5.20.15 All Worth It

I'd like to complain. 

That isn't what this blog is for? 

Oh. 

I'll attempt to tell you the facts. 

Yesterday Aimee met with her Neurodevelopmental specialist. As we had already surmised, her heart is doing well and her brain is unchanged. Meaning the increase in issues are all due to wiring problems. Unfixable and not understood. 

Aimee will be having a renal ultrasound and then we will meet with urology to learn urinary catheters. We are currently spending an hour each evening doing gravity enimas by rectal catheter. Both needs can be traced back to that ol' wiring problem. 

Last week we had the back up rate on Aimee's bipap increased to 18 breathes per minute, meaning if she isn't breathing on her own at that rate, the bipap will turn into a basic vent and use pressure to make her breath. It had been the worst week for sleep. She doesn't appreciate being breathed for and so is refusing to breath altogether. Nights were already challenging. This made them impossible. She was up, turning gray, more than a dozen times a night (twice the typical number). We would spend 10 minutes getting her oxygen back up into the 80's. 

It might be too soon to say, but the last two nights, she seems to have accepted the change finally. We are praying that this change will mean avoiding oxygen for a little bit longer. Oh, and hoping for sleep. 

The other big change discussed in this appointment was regarding school. Due to her increased dependence on the bipap and at times needing it during the day, we are being encouraged to push for home education. Having just finally settled into having Aimee ride the bus and getting a short break from caring for her on 2 mornings a week, we are struggling with this decision. What is best for Aimee is highest, but what keeps us all afloat and sane ranks pretty high too. 

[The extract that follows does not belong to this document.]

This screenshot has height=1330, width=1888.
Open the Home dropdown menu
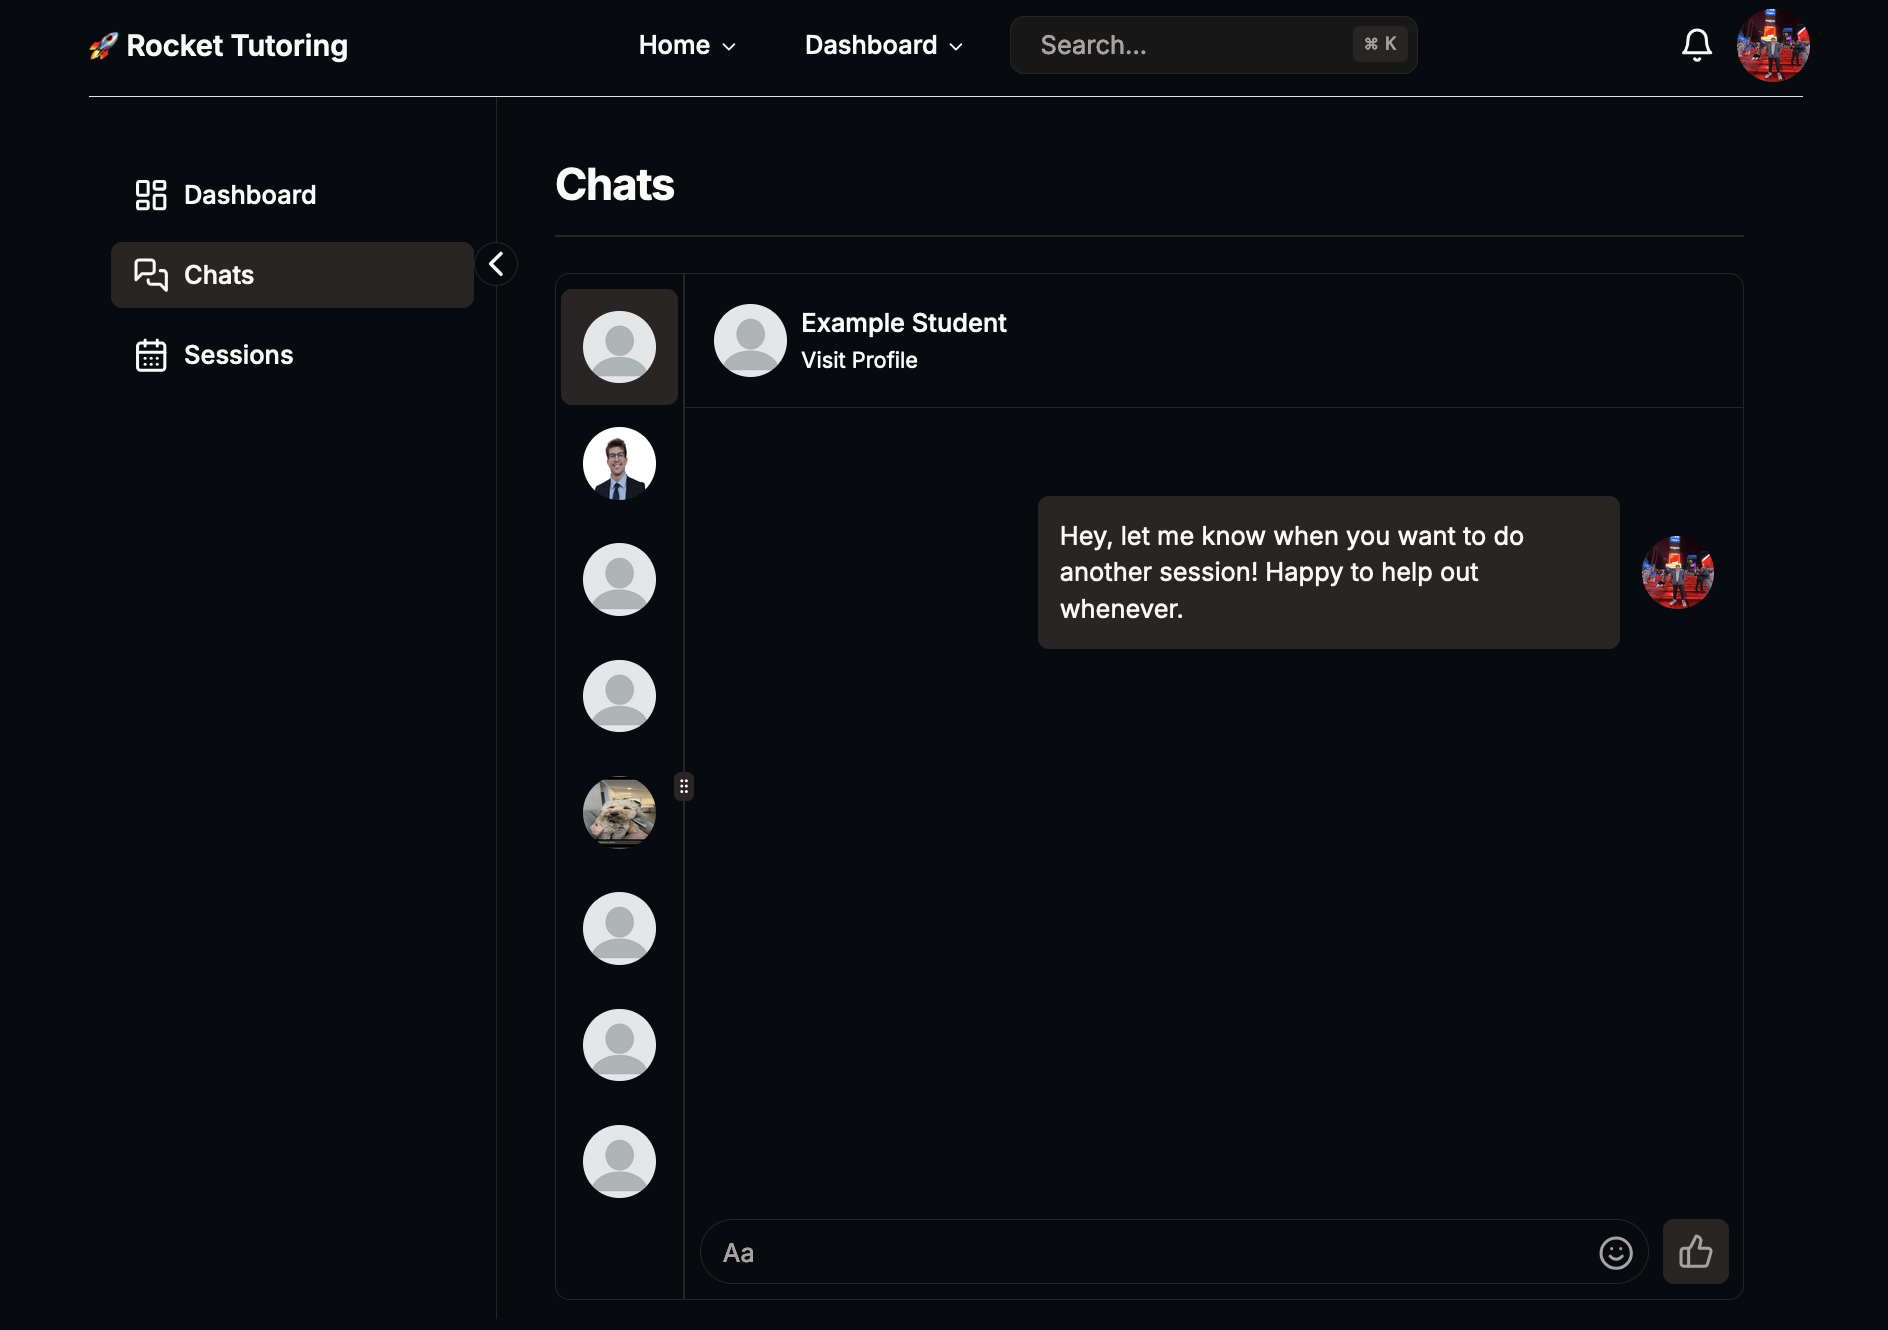[687, 45]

-Aimee and I took a break this weekend and watched a girlie movie together. Her sweetness is beyond words. She is worth it all.-

5.12.15 Disappointing Good News

The Brain MRI test results show "No focal brainstem or focal brain parenchymal abnormality to explain the patient's worsening central apnea."

Although this is good news that there is nothing to fix , it is bad news... There is nothing to fix. I won't actually talk with a doctor about it until next Tuesday, but I am quite certain they will say it is another "wiring issue" that they don't yet understand. Jesus help me. 

Aimee is doing so well in some areas. She is more aware, responsive, and awake then ever. Yet, she is having more issues than ever with everything from cues to breath, to pee, to regulate temp, to have BM, to regulate blood pressure, and to relax muscles. 

One day, one issue at a time. 

There is this pretty sunshine to get us through though.
I love Aimee.

5.8.15

A few more pictures from Aimee's big day. She was in such a great mood the whole day. She laughed and snuggled in during the echocardiogram. It was pretty cozy. They set up a movie, snuggled her with blankets and pillows, and turned down the lights. It lasted about a half an hour. Although it was interesting, I really didn't understand much of what was on the screen. 

Here she is all ready to breath the strawberry flavored air... And she is laughing. 

Daddy was with us the whole day and he got Aimee to wake up. She really responds to his voice.

It was the strangest anesthesia experience ever. After waking up in recovery, Aimee was extra energetic. She was waving her arms and crossing her legs in ways we rarely see. It was almost like she had woke up from the most refreshing nap ever and then had some kind of stimulant. 

Now we wait for the full results. Wishing for a correctable issue to be found, though with Aimee it is nearly always a mystery to the doctors. 





5.5.15

She made it safely though her day of testing. We are waiting for her to wake up and recover. 



5.4.15 Testing Day

Tomorrow is a big day for us. Aimee will be going in to have testing done on her heart and brain, particularly looking for heart damage caused by her apneas and at her brain stem for changes/new anomalies. Please pray for clear results and safety under anesthesia.